• Assignment: In the material below, find the line that contains "Screen dimensions: 950x706" and the line that contains "is (538, 692).", then write out exactly those two lines and everything between them.

• Supplied material:
^^^^

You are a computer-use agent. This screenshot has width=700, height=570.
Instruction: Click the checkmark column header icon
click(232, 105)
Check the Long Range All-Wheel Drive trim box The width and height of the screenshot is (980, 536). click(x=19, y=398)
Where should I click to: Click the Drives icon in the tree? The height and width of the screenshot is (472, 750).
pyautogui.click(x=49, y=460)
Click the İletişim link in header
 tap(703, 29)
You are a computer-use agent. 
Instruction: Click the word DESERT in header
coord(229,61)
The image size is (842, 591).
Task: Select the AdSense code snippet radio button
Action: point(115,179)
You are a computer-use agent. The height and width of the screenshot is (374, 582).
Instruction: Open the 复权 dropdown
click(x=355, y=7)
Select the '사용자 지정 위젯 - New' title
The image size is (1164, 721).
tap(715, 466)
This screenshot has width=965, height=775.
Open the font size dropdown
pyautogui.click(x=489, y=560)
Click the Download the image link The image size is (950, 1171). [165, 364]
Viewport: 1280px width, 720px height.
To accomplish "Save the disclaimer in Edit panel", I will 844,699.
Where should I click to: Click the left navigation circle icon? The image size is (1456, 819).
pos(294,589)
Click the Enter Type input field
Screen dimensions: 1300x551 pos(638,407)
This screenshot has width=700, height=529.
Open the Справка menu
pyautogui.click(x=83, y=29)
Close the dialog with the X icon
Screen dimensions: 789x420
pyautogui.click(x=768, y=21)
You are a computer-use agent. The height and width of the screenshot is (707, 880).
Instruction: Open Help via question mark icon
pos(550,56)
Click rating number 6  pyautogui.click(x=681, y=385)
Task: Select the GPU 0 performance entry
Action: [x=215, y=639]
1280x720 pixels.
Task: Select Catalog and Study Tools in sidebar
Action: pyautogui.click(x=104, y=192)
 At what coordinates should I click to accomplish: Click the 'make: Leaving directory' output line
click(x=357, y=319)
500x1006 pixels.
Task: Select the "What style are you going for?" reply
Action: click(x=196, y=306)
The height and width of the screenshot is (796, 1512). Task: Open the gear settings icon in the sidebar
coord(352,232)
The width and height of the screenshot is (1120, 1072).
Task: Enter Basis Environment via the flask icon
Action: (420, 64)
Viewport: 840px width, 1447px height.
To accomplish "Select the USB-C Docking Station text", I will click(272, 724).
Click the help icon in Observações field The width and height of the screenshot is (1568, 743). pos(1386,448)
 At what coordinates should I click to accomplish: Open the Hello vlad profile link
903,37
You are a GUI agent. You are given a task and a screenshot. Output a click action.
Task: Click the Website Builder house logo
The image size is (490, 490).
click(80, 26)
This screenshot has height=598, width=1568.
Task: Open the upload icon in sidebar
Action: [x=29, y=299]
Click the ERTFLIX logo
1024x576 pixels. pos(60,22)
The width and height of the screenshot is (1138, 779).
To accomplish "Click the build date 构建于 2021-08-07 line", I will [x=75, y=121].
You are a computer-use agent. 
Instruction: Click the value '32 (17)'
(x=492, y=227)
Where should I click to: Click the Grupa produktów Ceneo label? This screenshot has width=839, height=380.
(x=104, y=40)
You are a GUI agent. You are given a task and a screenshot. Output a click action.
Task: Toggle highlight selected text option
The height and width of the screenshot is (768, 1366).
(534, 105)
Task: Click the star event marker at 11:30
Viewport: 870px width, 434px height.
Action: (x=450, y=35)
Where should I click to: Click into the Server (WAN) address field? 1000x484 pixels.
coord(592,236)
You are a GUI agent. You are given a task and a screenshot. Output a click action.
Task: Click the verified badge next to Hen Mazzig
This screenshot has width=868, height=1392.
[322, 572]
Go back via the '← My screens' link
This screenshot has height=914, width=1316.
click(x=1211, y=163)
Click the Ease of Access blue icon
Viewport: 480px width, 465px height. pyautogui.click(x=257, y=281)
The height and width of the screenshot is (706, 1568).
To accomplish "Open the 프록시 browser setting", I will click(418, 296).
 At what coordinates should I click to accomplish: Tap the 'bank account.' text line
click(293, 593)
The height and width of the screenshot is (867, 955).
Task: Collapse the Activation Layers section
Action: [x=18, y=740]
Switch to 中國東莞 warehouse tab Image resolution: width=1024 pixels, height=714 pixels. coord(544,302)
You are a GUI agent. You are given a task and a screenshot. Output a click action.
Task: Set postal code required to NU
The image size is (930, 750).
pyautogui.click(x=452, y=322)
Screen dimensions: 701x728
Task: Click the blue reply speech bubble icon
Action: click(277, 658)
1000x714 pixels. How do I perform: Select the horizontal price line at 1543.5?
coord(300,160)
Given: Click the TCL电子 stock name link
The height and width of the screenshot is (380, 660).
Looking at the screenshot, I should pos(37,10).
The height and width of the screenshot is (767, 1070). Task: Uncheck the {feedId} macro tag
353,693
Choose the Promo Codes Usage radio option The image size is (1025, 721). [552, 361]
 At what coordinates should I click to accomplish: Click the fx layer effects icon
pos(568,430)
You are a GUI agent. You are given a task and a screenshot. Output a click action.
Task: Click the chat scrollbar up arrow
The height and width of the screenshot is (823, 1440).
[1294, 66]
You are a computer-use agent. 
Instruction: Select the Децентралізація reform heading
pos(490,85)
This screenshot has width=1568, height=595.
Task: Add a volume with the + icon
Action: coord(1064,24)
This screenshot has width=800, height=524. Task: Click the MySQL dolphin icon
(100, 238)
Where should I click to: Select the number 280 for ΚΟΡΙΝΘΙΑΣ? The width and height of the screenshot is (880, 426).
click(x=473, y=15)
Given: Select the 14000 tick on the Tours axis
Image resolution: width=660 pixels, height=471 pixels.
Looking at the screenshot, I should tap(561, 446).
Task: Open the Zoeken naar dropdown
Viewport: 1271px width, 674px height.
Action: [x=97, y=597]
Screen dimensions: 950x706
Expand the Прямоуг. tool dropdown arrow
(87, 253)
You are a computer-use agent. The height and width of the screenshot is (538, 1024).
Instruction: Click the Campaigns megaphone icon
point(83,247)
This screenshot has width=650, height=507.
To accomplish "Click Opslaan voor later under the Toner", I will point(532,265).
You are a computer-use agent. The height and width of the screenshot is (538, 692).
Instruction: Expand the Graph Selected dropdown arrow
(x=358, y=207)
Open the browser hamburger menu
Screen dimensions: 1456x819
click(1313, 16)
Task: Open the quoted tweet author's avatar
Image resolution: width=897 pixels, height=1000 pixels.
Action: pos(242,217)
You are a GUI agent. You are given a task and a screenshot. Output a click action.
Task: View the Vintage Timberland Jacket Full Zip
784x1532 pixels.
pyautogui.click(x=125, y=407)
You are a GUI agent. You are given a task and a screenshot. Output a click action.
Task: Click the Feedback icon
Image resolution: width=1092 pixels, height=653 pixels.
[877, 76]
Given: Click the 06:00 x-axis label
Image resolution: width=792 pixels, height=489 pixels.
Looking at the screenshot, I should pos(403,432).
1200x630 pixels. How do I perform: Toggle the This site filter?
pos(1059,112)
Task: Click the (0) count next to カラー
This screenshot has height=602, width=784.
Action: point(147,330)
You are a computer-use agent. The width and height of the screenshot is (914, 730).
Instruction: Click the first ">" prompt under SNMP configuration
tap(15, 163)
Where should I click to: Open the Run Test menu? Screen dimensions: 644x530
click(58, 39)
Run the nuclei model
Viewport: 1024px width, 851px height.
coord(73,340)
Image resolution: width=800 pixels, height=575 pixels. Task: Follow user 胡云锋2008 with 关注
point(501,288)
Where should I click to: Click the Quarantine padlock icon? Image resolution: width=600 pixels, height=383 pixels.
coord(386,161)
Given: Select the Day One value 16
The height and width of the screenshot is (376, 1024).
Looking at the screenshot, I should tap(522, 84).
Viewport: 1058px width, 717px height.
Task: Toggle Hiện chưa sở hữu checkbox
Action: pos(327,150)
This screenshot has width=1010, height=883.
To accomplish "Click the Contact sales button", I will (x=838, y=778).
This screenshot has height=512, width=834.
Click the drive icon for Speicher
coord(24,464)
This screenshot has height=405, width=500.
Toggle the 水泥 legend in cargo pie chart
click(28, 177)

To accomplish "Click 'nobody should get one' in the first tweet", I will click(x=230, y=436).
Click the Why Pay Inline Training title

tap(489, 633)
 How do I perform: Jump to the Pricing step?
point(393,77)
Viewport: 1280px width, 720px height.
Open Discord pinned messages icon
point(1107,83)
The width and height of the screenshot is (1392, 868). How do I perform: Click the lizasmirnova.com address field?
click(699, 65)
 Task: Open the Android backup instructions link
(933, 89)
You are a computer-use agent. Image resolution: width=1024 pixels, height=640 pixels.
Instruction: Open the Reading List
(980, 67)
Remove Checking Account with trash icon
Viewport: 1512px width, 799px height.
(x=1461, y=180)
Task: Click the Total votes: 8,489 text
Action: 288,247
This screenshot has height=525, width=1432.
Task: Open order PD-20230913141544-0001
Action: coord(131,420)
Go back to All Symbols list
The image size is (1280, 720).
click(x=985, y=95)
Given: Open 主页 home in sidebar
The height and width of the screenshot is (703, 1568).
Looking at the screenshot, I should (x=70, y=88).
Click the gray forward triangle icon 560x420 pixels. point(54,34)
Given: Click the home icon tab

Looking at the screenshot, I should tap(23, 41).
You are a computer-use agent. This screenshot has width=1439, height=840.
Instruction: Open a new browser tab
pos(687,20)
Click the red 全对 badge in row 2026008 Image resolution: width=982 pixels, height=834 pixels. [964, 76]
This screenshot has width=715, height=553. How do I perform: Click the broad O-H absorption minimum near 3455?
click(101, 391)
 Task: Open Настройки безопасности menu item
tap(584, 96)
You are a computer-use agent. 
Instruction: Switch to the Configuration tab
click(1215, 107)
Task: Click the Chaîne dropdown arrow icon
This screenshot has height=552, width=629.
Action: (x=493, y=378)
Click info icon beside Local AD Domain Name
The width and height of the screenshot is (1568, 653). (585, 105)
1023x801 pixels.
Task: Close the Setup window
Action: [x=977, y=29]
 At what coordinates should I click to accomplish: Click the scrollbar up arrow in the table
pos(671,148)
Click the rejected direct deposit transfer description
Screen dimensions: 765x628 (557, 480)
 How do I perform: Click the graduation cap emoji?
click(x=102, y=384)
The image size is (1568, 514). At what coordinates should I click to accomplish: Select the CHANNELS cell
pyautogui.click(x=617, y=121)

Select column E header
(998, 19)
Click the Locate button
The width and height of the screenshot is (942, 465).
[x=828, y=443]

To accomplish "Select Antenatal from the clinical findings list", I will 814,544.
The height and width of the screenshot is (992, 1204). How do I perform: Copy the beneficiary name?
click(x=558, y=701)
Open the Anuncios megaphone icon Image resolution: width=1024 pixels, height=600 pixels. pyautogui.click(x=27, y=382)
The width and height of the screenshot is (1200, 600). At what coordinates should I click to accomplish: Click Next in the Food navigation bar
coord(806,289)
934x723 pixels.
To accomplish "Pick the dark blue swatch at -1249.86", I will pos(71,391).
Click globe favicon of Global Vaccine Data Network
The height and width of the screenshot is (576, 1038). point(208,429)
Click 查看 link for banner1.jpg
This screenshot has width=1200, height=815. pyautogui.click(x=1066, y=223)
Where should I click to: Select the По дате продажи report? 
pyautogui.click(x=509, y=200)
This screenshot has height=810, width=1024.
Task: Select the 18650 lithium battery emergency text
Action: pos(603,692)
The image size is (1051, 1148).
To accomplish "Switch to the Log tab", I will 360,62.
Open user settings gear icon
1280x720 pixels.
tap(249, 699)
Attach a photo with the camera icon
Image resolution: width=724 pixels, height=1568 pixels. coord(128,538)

^^^^

• Task answer:
Screen dimensions: 950x706
Expand the Прямоуг. tool dropdown arrow
(87, 253)
You are a computer-use agent. The height and width of the screenshot is (538, 1024).
Instruction: Click the Campaigns megaphone icon
point(83,247)
This screenshot has width=650, height=507.
To accomplish "Click Opslaan voor later under the Toner", I will point(532,265).
You are a computer-use agent. The height and width of the screenshot is (538, 692).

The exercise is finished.